Democratic Camp party senior member Ehud Barak on Tuesday called for a broad union of all major parties in the center and left ahead of the upcoming September 17 elections.
Alliances are seen as a way to prevent votes being wasted in support for several parties that share common political goals.
In a video posted to his Twitter account, Barak, a former prime minister and military chief, warned that while “history is within reach, so is missing [the opportunity].”
Barak directed his remarks at the leaders of the centrist Blue and White Party, as well as chiefs of the center-left Labor and center-right Gesher parties, which recently merged into a combined slate.
If, on the morning after the results of the elections become clear, “you will not be able to wash your hands clean if, heaven forbid, we missed it,” Barak cautioned.
“Only a large union will ensure victory,” Barak said, adding that the Democratic Camp is “ready for any unification.”
The Democratic Camp itself was formed out of an alliance announced last week between Meretz, Barak’s Israel Democratic Party and breakaway Labor MK Stav Shaffir.
Although Labor leader Amir Peretz has said he will not form an alliance with the Democratic Camp, he has held meetings with its members, Channel 12 news reported last week.
Peretz is reportedly open to an alliance if it would enable the center-left parties to secure a majority in the 120-seat Knesset.
“If me merging brings 60 seats to the bloc, I’m with you,” Peretz was quoted as saying during a meeting Meretz MK Issawi Frej and IDP member Noa Rothman.
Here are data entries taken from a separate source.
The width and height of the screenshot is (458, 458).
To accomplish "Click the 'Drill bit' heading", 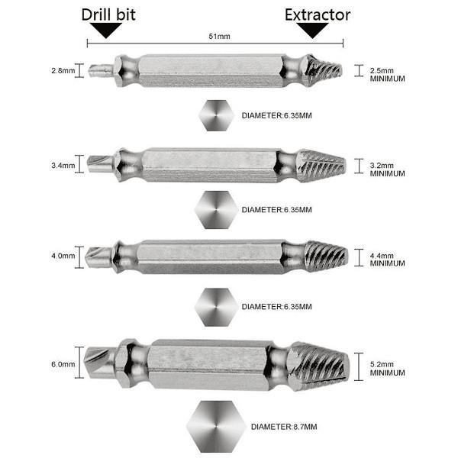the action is click(x=108, y=15).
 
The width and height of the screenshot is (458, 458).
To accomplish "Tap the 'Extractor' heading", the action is click(x=318, y=15).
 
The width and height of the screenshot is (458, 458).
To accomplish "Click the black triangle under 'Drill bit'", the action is click(x=106, y=30).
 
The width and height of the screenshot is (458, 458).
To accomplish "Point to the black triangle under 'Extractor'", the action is click(x=312, y=30).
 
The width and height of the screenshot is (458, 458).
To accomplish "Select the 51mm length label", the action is click(x=219, y=36).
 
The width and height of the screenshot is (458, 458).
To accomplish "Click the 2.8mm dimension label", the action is click(x=63, y=71).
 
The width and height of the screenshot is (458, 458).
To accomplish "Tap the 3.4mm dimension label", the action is click(x=63, y=166).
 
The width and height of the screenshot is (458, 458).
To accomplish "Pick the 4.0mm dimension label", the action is click(x=63, y=256).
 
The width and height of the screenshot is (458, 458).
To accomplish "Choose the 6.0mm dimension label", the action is click(x=63, y=364).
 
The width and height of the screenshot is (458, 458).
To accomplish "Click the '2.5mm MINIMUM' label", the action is click(x=387, y=75).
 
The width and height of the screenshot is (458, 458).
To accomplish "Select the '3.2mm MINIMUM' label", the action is click(x=387, y=169).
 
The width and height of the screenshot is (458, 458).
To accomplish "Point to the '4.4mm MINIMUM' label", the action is click(x=387, y=260).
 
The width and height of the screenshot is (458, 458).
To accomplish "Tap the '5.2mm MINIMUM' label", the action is click(x=387, y=369).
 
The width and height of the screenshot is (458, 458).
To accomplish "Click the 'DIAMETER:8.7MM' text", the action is click(x=284, y=427).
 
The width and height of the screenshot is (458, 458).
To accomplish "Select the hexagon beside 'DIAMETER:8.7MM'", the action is click(x=216, y=426).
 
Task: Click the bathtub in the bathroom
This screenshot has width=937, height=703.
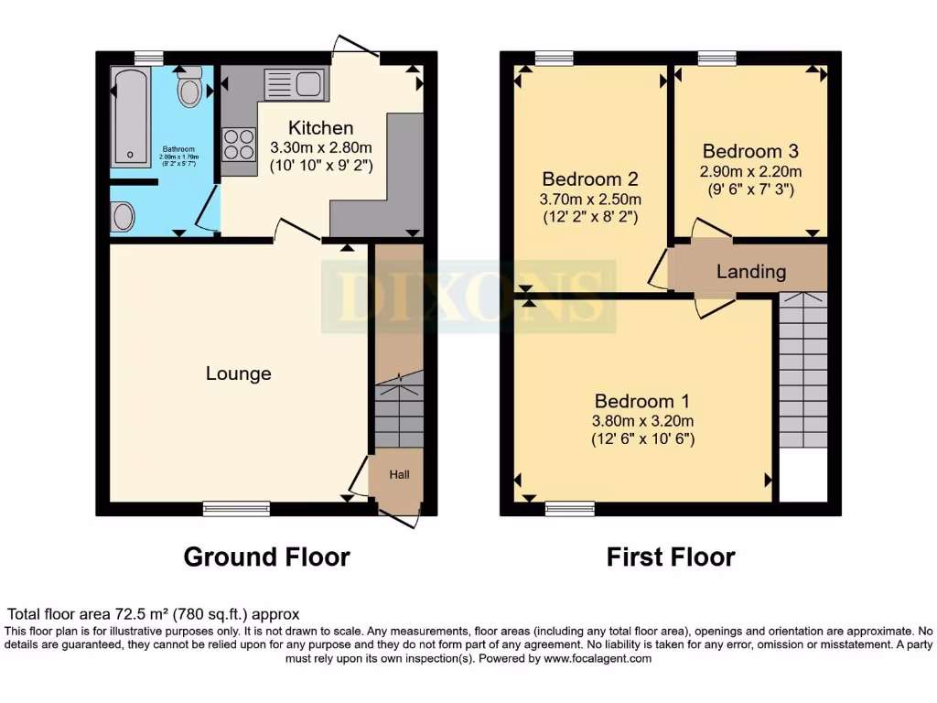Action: click(131, 117)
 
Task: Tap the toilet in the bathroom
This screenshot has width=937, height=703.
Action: click(189, 88)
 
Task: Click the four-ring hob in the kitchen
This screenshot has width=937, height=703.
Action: click(239, 145)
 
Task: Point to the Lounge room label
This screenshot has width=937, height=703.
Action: click(238, 373)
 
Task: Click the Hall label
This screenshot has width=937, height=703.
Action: click(399, 475)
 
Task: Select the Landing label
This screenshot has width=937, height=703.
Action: click(750, 271)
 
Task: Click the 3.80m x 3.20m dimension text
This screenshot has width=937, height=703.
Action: click(642, 421)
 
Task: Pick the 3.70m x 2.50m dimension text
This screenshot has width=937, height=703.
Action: click(590, 199)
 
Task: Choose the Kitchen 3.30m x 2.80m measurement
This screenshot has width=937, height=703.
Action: click(320, 147)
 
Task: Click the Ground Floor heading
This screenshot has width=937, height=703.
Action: click(266, 557)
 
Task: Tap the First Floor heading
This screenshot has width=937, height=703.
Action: click(671, 557)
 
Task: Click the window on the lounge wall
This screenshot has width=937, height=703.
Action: click(236, 508)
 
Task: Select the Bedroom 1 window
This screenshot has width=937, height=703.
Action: click(569, 508)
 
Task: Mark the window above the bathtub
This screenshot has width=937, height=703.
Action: click(147, 57)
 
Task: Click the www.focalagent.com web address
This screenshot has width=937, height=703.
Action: click(598, 658)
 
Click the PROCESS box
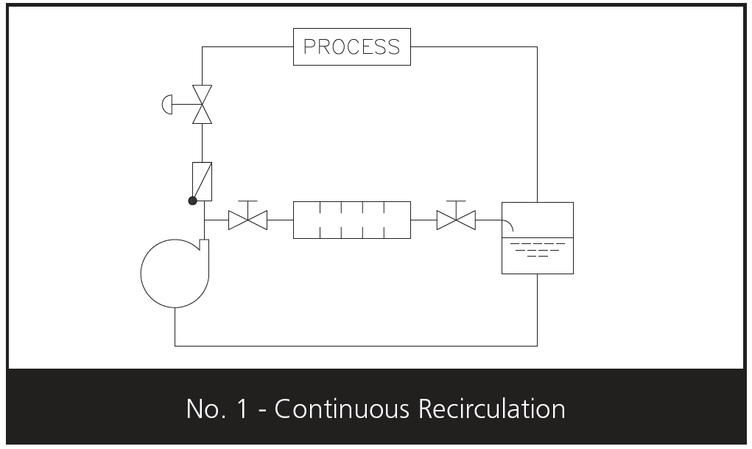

There has been lingering anger within Labor over Peretz’s decision to merge the party with former lawmaker Orly Levy-Abekasis’s Gesher, which is further to the right on the political spectrum and had failed to pick up enough votes to enter the Knesset in April’s elections. Yet others within Labor, notably the party’s No. 2, MK Itzik Shmuli, have pushed Peretz to cooperate with the Democratic Camp on a joint slate in effort to win as many seats as possible for the left.
The reported meeting came as a pair of television polls aired Thursday showed Labor faring even worse than the six seats it picked up in April, which marked a record low for the party whose previous iterations led Israel for nearly 30 years after the country’s founding.
Both the left and right are concerned that votes will be lost on smaller parties, which may not beat the Knesset threshold of 3.25%, worth at least four seats in parliament.
Smaller parties on both sides of the aisle have thus been maneuvering — sometimes grudgingly — into alliances in preparation for the elections and ahead of a Thursday deadline to finalize campaign slates.